Pro-active (non-crisis) actions:
- Google! If you have a friend living with mental illnesses, learn about their illnesses. Educate yourself about suicide, the danger signs, and effective responses.
- Connect with your local NAMI chapter. Read their materials, get involved, take a class, join a group. Learn about the mental health organizations and suicide prevention resources in your community.
- Prepare for future crises with your loved one using these guidelines.
- Take a Mental Health First Aid class.
People who are suicidal or living with mental illness don’t just need your caring. We need your competence.
Today, most people know how to prevent car accidents, what emergency equipment to keep in the car, and what to do when an accident occurs. Many are familiar with the terminology, symptoms, and accommodations needed for neurodivergent people with autism spectrum disorder (ASD) or ADHD. Most know what to do to cure the flu, or how to prevent and treat COVID.
But we remain dangerously clueless about mental illness that kills more people than car accidents and is more deadly than COVID. We’re too often incompetent in the face of neurodivergence that — like ASD and ADHD — isn’t the person’s fault.

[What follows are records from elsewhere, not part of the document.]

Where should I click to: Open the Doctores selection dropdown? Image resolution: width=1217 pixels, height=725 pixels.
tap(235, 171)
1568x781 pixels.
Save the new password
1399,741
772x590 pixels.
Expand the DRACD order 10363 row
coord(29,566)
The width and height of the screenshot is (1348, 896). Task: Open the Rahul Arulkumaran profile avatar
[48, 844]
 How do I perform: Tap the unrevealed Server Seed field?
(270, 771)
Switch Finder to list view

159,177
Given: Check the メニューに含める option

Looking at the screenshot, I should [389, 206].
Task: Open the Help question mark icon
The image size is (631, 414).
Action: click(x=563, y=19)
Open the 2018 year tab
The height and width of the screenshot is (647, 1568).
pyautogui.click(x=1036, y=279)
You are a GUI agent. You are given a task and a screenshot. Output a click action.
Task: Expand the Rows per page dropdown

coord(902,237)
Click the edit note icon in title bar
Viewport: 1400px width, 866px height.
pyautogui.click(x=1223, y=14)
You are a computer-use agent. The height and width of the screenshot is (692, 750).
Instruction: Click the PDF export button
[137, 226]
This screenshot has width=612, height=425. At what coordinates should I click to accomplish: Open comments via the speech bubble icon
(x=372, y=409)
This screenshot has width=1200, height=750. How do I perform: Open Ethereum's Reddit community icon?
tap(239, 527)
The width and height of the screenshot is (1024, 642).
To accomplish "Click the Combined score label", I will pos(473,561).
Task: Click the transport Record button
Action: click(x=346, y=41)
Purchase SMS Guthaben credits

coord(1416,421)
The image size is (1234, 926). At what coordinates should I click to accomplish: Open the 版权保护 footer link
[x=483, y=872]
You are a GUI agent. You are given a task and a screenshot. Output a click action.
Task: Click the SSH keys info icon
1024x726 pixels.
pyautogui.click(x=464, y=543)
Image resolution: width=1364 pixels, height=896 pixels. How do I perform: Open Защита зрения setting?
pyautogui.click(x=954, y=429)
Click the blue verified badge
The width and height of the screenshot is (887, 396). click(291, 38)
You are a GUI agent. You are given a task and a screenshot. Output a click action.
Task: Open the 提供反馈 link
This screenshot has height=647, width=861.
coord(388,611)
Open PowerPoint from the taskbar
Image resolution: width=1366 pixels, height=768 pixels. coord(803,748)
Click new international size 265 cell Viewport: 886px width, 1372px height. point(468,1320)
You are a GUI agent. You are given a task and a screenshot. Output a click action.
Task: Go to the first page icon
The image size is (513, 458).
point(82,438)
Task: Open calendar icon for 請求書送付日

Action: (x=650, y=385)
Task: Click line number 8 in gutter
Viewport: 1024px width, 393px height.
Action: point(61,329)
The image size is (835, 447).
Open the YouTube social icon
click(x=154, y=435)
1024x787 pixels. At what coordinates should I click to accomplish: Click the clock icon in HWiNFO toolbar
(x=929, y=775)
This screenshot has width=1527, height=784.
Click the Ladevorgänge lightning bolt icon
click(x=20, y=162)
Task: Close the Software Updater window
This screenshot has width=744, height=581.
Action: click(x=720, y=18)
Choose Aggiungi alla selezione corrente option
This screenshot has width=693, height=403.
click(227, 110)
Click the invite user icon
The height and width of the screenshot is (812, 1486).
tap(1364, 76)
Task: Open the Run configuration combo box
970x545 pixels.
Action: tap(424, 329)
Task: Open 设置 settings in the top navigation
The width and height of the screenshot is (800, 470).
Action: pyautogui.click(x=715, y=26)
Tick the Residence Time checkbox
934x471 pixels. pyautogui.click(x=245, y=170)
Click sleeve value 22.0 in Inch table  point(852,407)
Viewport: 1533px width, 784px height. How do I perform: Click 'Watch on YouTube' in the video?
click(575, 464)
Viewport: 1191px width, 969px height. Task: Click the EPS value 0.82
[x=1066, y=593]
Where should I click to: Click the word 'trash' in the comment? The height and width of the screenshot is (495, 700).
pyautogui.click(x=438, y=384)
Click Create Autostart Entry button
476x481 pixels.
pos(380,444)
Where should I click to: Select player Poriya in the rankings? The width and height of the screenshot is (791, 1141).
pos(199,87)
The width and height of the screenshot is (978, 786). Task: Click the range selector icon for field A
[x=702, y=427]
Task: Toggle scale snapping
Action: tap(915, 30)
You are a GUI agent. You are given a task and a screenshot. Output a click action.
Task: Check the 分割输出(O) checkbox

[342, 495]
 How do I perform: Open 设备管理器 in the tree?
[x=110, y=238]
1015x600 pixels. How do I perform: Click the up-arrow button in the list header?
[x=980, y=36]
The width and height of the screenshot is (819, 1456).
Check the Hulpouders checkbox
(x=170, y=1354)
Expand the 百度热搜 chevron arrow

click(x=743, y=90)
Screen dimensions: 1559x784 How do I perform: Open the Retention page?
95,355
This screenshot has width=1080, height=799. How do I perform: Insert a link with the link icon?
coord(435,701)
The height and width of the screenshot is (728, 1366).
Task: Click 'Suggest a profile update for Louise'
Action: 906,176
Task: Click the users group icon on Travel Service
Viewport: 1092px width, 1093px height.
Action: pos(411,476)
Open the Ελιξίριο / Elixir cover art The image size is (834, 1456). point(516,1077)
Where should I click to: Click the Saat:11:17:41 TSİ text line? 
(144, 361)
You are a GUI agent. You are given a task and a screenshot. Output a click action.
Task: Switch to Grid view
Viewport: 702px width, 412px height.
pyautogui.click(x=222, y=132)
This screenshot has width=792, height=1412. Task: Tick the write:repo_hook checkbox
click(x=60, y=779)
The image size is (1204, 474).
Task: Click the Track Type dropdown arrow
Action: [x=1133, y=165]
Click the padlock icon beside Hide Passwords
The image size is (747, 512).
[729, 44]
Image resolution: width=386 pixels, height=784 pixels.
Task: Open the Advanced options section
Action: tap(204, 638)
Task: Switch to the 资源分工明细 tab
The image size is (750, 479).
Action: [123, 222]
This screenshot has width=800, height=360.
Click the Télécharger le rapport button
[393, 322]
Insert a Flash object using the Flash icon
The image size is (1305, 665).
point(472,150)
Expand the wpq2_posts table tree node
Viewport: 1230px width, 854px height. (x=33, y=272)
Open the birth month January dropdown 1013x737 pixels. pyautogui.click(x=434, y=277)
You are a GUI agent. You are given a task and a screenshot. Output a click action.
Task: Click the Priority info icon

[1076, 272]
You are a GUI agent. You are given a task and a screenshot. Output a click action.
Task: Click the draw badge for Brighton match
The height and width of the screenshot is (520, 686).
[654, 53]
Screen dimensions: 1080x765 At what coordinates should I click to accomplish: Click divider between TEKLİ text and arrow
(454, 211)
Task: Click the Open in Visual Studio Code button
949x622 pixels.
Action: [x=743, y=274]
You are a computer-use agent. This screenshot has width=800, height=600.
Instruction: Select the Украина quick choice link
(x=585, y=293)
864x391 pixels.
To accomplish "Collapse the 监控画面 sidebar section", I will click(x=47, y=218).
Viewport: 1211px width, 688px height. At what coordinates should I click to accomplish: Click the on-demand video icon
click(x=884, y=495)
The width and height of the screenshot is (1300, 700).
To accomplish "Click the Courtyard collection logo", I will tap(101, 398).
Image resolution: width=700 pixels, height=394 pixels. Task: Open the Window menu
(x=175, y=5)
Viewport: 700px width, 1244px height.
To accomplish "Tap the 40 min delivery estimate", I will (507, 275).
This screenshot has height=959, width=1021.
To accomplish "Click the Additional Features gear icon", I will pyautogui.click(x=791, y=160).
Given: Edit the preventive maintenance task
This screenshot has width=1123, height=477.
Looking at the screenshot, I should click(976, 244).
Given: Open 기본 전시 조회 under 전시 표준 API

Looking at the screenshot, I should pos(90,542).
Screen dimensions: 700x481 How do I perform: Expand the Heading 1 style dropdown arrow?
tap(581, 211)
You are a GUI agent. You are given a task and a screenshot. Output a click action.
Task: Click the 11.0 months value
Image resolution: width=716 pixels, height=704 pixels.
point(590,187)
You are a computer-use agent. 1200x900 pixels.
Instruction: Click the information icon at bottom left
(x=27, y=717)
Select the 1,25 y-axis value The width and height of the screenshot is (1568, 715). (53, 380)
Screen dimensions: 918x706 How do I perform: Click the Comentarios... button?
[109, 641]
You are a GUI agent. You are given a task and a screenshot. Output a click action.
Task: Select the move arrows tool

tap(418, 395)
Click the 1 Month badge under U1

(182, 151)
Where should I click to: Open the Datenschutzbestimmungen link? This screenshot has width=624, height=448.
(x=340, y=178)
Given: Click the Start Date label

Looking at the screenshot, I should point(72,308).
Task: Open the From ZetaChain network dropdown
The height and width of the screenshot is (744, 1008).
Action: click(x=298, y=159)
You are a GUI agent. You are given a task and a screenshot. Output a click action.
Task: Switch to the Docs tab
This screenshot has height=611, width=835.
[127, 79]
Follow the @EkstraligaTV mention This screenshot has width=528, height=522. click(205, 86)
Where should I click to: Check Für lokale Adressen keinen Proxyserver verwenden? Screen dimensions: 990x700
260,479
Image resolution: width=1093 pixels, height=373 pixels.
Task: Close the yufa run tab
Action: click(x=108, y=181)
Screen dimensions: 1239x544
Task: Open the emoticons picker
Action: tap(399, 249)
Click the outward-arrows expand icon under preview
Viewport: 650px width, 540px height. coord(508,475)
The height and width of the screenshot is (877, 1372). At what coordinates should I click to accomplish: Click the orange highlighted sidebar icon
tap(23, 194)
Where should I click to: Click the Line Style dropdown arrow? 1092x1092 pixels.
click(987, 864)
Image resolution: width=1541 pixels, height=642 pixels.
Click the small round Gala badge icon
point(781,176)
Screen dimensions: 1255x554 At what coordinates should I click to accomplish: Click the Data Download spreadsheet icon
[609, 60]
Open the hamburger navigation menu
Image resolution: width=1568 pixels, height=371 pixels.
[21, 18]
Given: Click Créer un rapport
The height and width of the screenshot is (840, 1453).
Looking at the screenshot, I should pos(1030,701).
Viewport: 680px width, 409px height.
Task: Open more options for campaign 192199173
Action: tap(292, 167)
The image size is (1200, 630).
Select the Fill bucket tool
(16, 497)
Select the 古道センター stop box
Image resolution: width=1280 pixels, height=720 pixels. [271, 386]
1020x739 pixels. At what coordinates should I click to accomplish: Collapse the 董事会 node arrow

After my trip to the ER, my two besties were caring and competent. One dropped everything to take me to the hospital. The other kept saying, “this is temporary”, and “the most important thing right now is to get you through this.” After the ER trip, she noticed signs of severe dissociation over the phone and urged me to call my other bestie who lives in town. I did, and she let me come over and stay the night. Both checked on me daily until I stabilized. But they also treated me like a normal person and didn’t walk on eggshells. They continued to share about their own lives, and one even prefaced her share about her own stress by saying, “not to compare to your situation at all…”.
The caring and competence of my friends, as well as the ER staff that night, saved my life. Eliminating these five phrases from our collective vocabulary when faced with suicide is one way to combine caring with the competence that might save even more.